Exercise:
Please copy out each of the entries below word for word, keeping every line unchanged.

Excerpted records:
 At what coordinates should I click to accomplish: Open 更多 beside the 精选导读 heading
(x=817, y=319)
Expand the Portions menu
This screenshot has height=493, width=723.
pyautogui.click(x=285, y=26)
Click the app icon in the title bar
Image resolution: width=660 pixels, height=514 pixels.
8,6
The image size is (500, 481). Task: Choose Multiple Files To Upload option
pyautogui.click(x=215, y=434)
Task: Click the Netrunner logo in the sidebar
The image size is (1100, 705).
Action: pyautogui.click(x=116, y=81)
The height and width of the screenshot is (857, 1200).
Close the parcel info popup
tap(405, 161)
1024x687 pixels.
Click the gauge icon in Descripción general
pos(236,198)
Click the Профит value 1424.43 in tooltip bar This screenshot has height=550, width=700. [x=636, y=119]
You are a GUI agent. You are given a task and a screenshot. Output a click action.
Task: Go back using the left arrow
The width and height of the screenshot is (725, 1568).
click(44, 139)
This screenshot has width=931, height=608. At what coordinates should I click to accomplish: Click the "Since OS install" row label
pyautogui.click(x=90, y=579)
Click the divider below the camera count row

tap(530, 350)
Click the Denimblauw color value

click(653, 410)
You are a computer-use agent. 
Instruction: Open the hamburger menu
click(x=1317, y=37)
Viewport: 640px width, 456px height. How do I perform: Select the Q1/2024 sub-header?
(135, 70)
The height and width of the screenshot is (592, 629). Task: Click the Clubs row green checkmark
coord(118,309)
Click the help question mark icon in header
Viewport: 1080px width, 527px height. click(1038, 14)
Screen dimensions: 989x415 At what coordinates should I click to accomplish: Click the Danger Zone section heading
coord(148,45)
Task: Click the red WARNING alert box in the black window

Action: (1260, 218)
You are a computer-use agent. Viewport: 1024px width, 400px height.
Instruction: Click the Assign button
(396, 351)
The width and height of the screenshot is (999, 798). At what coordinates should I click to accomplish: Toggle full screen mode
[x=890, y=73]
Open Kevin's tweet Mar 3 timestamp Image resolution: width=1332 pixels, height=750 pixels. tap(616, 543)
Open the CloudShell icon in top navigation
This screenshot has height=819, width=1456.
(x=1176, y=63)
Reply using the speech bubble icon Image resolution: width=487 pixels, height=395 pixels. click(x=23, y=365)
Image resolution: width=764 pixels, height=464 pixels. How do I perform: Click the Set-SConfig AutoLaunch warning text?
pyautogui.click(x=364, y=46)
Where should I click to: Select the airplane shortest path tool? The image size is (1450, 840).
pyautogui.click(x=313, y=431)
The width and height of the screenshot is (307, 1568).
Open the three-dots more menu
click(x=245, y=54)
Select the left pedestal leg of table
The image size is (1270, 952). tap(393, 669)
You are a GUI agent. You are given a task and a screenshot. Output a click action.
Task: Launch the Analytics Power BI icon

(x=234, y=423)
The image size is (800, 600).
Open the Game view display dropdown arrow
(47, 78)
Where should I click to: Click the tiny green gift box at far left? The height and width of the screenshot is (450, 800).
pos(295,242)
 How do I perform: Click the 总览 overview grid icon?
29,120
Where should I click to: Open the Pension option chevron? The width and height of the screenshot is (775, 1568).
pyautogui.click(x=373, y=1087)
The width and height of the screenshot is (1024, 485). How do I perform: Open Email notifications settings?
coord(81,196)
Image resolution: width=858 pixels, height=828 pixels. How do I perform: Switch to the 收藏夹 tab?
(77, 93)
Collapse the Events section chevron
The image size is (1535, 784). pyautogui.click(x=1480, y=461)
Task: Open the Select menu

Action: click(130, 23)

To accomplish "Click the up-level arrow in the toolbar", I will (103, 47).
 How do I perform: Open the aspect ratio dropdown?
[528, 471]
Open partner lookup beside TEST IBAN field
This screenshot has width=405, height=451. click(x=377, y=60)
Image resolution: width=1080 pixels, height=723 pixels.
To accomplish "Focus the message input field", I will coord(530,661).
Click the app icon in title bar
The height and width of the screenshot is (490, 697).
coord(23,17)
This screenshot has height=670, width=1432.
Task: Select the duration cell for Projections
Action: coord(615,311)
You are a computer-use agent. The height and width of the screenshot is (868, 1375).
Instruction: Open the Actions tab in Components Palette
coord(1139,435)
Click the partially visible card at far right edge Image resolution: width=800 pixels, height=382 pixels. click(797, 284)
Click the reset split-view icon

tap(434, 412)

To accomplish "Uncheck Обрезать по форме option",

Final result:
 At what coordinates should I click to accomplish: Open 更多 beside the 精选导读 heading
(x=817, y=319)
Expand the Portions menu
This screenshot has height=493, width=723.
pyautogui.click(x=285, y=26)
Click the app icon in the title bar
Image resolution: width=660 pixels, height=514 pixels.
8,6
The image size is (500, 481). Task: Choose Multiple Files To Upload option
pyautogui.click(x=215, y=434)
Task: Click the Netrunner logo in the sidebar
The image size is (1100, 705).
Action: pyautogui.click(x=116, y=81)
The height and width of the screenshot is (857, 1200).
Close the parcel info popup
tap(405, 161)
1024x687 pixels.
Click the gauge icon in Descripción general
pos(236,198)
Click the Профит value 1424.43 in tooltip bar This screenshot has height=550, width=700. [x=636, y=119]
You are a GUI agent. You are given a task and a screenshot. Output a click action.
Task: Go back using the left arrow
The width and height of the screenshot is (725, 1568).
click(44, 139)
This screenshot has width=931, height=608. At what coordinates should I click to accomplish: Click the "Since OS install" row label
pyautogui.click(x=90, y=579)
Click the divider below the camera count row

tap(530, 350)
Click the Denimblauw color value

click(653, 410)
You are a computer-use agent. 
Instruction: Open the hamburger menu
click(x=1317, y=37)
Viewport: 640px width, 456px height. How do I perform: Select the Q1/2024 sub-header?
(135, 70)
The height and width of the screenshot is (592, 629). Task: Click the Clubs row green checkmark
coord(118,309)
Click the help question mark icon in header
Viewport: 1080px width, 527px height. click(1038, 14)
Screen dimensions: 989x415 At what coordinates should I click to accomplish: Click the Danger Zone section heading
coord(148,45)
Task: Click the red WARNING alert box in the black window

Action: (1260, 218)
You are a computer-use agent. Viewport: 1024px width, 400px height.
Instruction: Click the Assign button
(396, 351)
The width and height of the screenshot is (999, 798). At what coordinates should I click to accomplish: Toggle full screen mode
[x=890, y=73]
Open Kevin's tweet Mar 3 timestamp Image resolution: width=1332 pixels, height=750 pixels. tap(616, 543)
Open the CloudShell icon in top navigation
This screenshot has height=819, width=1456.
(x=1176, y=63)
Reply using the speech bubble icon Image resolution: width=487 pixels, height=395 pixels. click(x=23, y=365)
Image resolution: width=764 pixels, height=464 pixels. How do I perform: Click the Set-SConfig AutoLaunch warning text?
pyautogui.click(x=364, y=46)
Where should I click to: Select the airplane shortest path tool? The image size is (1450, 840).
pyautogui.click(x=313, y=431)
The width and height of the screenshot is (307, 1568).
Open the three-dots more menu
click(x=245, y=54)
Select the left pedestal leg of table
The image size is (1270, 952). tap(393, 669)
You are a GUI agent. You are given a task and a screenshot. Output a click action.
Task: Launch the Analytics Power BI icon

(x=234, y=423)
The image size is (800, 600).
Open the Game view display dropdown arrow
(47, 78)
Where should I click to: Click the tiny green gift box at far left? The height and width of the screenshot is (450, 800).
pos(295,242)
 How do I perform: Click the 总览 overview grid icon?
29,120
Where should I click to: Open the Pension option chevron? The width and height of the screenshot is (775, 1568).
pyautogui.click(x=373, y=1087)
The width and height of the screenshot is (1024, 485). How do I perform: Open Email notifications settings?
coord(81,196)
Image resolution: width=858 pixels, height=828 pixels. How do I perform: Switch to the 收藏夹 tab?
(77, 93)
Collapse the Events section chevron
The image size is (1535, 784). pyautogui.click(x=1480, y=461)
Task: Open the Select menu

Action: click(130, 23)

To accomplish "Click the up-level arrow in the toolbar", I will (103, 47).
 How do I perform: Open the aspect ratio dropdown?
[528, 471]
Open partner lookup beside TEST IBAN field
This screenshot has width=405, height=451. click(x=377, y=60)
Image resolution: width=1080 pixels, height=723 pixels.
To accomplish "Focus the message input field", I will coord(530,661).
Click the app icon in title bar
The height and width of the screenshot is (490, 697).
coord(23,17)
This screenshot has height=670, width=1432.
Task: Select the duration cell for Projections
Action: coord(615,311)
You are a computer-use agent. The height and width of the screenshot is (868, 1375).
Instruction: Open the Actions tab in Components Palette
coord(1139,435)
Click the partially visible card at far right edge Image resolution: width=800 pixels, height=382 pixels. click(797, 284)
Click the reset split-view icon

tap(434, 412)

To accomplish "Uncheck Обрезать по форме option",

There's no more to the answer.